What is interesting to note is that all the crazy ‘flare-ups’ I’ve had always has exactly the same underlying theme. In the past I had these flare-ups but because they were so infrequent then I didn’t have as much opportunity to look at them more near to see the reason behind. Now that they are occurring nearly every day, probably because of the hormone changes happening with menopause, t gives a great opportunity to take a deeper look at them.

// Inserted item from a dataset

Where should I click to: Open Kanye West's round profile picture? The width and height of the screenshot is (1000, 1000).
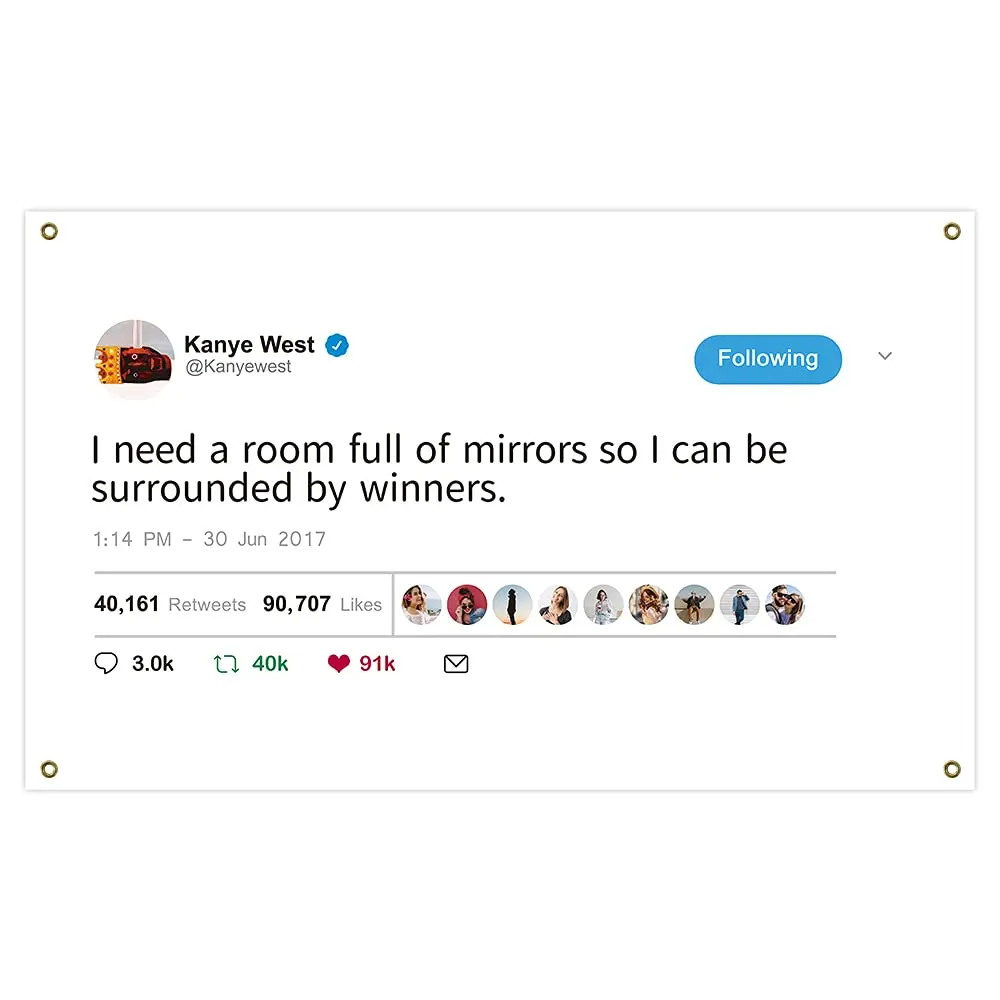(134, 359)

So then observing the hot-flash tonight I saw how it was healing, the energy being freed by the cessation of menses was being redirected and used by my body to clear out muscle tension and energy blockages I was holding in my body. This also now explains for me the ‘crazy behavior’ that is so often seen with menopause. The hot-flash is in essence releasing the stored defense pattern, bringing it to the surface to be healed. What I see is the same pattern being acted out by myself over and over again in the last 3 weeks. It is repeated around every other day and I can hardly believe I keep getting sucked into it… The other thing that I realize about it is, that one will not get a transformative benefit unless one actively engages in this process. This is another very good reason not to suppress the symptoms that are being provoked during menopause, because if you do then you miss the opportunity to discover something about yourself. This emotional defense pattern is no longer needed and so all the elements about it that are stored physically in your body are being released, but to have a lasting benefit one must look at the reaction and understand it gaining self-knowledge about yourself and how your are using this pattern to protect your self-image. This period of time allows one to become conscious of a pattern that normally would stay hidden. Once you know about it, then you can recognize it when it manifests and instead of reacting and getting lost in it, you can step out of it and drop it, realizing you don’t need it anymore. So menopause symptoms are a creative opportunity for transformation, but only if you are actively engaged in the process.